We were heading 250km north to a place called Luwawa as part of our current unit of learning: equal opportunities.

The larger area is known as Luwawa Forest Reserve, which was once the largest manmade forest in Africa, full of an alluring mixture of indigenous trees and a towering Mexican species called Pinus Pitala. The latter was specifically imported due to its resistance to drought, a problem which is causing massive stress to the area and country.

Destruction and deforestation has led to Luwawa losing this title to a location in Kenya.

In spite of the decreased forest area, Luwawa Forest Reserve is a beautiful area to walk through. The gentle swoosh of the wind through the long grass is particularly relaxing.

Another spot of tranquillity can be found at the dam in Luwawa, built in the 1950s by the British. They actually gave the name to the area; it was originally called Mwawa, but the colonists couldn’t pronounce this correctly so changed it to Luwawa.

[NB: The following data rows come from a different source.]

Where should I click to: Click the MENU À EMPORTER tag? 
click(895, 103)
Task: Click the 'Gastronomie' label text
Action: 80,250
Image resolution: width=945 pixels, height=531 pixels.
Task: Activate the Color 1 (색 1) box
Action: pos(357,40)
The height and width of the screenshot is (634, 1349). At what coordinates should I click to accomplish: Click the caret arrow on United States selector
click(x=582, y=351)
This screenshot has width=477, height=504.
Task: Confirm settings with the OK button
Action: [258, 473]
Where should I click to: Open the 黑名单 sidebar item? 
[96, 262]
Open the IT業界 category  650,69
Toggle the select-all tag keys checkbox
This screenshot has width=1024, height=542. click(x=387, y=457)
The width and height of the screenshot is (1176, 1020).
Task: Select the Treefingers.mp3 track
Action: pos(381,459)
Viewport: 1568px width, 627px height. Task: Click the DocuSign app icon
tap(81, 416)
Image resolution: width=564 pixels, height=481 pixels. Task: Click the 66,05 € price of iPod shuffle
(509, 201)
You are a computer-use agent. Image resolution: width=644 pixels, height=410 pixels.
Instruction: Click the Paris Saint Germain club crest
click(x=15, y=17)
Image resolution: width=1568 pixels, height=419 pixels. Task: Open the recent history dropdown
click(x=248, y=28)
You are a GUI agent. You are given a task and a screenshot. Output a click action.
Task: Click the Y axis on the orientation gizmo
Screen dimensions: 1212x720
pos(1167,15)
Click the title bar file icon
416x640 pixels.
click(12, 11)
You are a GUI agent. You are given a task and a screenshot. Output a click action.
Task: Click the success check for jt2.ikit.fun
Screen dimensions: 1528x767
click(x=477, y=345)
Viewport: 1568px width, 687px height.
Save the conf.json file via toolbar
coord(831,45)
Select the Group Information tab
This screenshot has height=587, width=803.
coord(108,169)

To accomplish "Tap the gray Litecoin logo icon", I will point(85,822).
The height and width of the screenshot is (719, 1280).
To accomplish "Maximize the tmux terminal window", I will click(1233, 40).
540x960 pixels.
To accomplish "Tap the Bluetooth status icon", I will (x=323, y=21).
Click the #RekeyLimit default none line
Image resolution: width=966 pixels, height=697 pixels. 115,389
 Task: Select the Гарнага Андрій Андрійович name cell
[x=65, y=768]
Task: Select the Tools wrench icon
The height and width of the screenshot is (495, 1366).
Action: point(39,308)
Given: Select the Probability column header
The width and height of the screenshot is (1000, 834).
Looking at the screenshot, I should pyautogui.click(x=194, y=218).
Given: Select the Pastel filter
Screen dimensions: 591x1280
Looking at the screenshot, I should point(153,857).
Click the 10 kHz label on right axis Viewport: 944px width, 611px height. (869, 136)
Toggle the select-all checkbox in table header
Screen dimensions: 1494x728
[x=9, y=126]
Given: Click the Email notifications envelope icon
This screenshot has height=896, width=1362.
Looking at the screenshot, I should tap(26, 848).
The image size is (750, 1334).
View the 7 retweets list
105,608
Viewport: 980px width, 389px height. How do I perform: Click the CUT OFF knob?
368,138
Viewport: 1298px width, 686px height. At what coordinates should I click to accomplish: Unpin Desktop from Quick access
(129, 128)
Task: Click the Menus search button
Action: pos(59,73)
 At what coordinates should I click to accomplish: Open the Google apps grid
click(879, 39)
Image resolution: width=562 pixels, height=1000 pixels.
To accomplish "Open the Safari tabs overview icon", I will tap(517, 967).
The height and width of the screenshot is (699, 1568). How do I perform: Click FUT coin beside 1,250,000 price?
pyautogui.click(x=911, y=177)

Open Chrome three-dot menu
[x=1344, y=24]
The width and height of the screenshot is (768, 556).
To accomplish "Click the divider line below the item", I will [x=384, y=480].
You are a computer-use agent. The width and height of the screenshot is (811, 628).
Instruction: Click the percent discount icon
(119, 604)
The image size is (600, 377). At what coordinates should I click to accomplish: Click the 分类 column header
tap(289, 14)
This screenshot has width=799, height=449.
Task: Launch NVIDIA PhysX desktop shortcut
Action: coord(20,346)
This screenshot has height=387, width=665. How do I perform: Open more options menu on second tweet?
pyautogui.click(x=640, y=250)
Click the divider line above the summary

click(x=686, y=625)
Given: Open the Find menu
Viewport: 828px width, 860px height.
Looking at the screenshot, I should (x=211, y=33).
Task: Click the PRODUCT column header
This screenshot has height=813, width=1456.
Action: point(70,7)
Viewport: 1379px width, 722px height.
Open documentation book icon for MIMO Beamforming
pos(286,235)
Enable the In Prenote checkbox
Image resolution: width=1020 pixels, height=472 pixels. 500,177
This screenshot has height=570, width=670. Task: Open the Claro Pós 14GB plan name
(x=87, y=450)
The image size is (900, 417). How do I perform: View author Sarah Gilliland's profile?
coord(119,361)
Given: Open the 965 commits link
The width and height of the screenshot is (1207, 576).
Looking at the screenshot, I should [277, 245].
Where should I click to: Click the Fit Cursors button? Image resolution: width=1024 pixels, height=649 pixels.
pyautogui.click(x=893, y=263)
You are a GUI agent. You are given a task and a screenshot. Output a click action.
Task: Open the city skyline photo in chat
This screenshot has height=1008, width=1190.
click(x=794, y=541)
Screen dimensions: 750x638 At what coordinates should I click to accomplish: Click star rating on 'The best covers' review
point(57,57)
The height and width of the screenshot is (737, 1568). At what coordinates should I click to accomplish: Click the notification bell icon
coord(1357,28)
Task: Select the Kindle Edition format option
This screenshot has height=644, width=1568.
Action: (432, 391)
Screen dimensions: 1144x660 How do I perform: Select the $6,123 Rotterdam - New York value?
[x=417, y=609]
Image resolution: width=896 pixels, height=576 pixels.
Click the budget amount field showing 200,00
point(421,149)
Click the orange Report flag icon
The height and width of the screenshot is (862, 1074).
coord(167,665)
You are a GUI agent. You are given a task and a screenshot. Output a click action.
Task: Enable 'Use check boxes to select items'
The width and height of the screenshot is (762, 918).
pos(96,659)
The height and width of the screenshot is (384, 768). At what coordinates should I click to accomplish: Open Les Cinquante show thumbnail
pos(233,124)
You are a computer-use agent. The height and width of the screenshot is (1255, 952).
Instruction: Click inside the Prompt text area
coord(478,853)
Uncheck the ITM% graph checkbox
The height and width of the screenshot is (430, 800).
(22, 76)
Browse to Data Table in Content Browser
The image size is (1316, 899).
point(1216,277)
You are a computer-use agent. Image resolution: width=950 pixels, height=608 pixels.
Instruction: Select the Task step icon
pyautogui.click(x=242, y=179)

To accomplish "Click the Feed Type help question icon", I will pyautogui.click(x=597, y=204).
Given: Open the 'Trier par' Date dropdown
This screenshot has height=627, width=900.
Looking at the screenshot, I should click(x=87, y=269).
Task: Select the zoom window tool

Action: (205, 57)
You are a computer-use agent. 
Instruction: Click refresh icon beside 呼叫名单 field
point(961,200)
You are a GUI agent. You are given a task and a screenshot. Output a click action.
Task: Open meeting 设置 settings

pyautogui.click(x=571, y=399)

The place we stayed in Luwawa was also incredibly peaceful and enjoyable, with two wonderfully caring and sociable owners in George and Christine. Luwawa Forest Lodge is somewhere I can certainly envisage myself returning to without nine-year-olds in tow in the future, particularly to experience some of the other activities on offer such as abseiling.

More raucous was the local school we visited. It was certainly a humbling experience seeing a school very different from our own. There was one main classroom for all to use. We also played an entertaining game of football with the children from that school.

I hope the children learned a lot from the three-day trip: I certainly did. Unusually for a residential trip, it was relatively stress-free and relaxing as the lodge had organised all of the activities. Luwawa is a place I’m definitely looking forward to visiting again next year.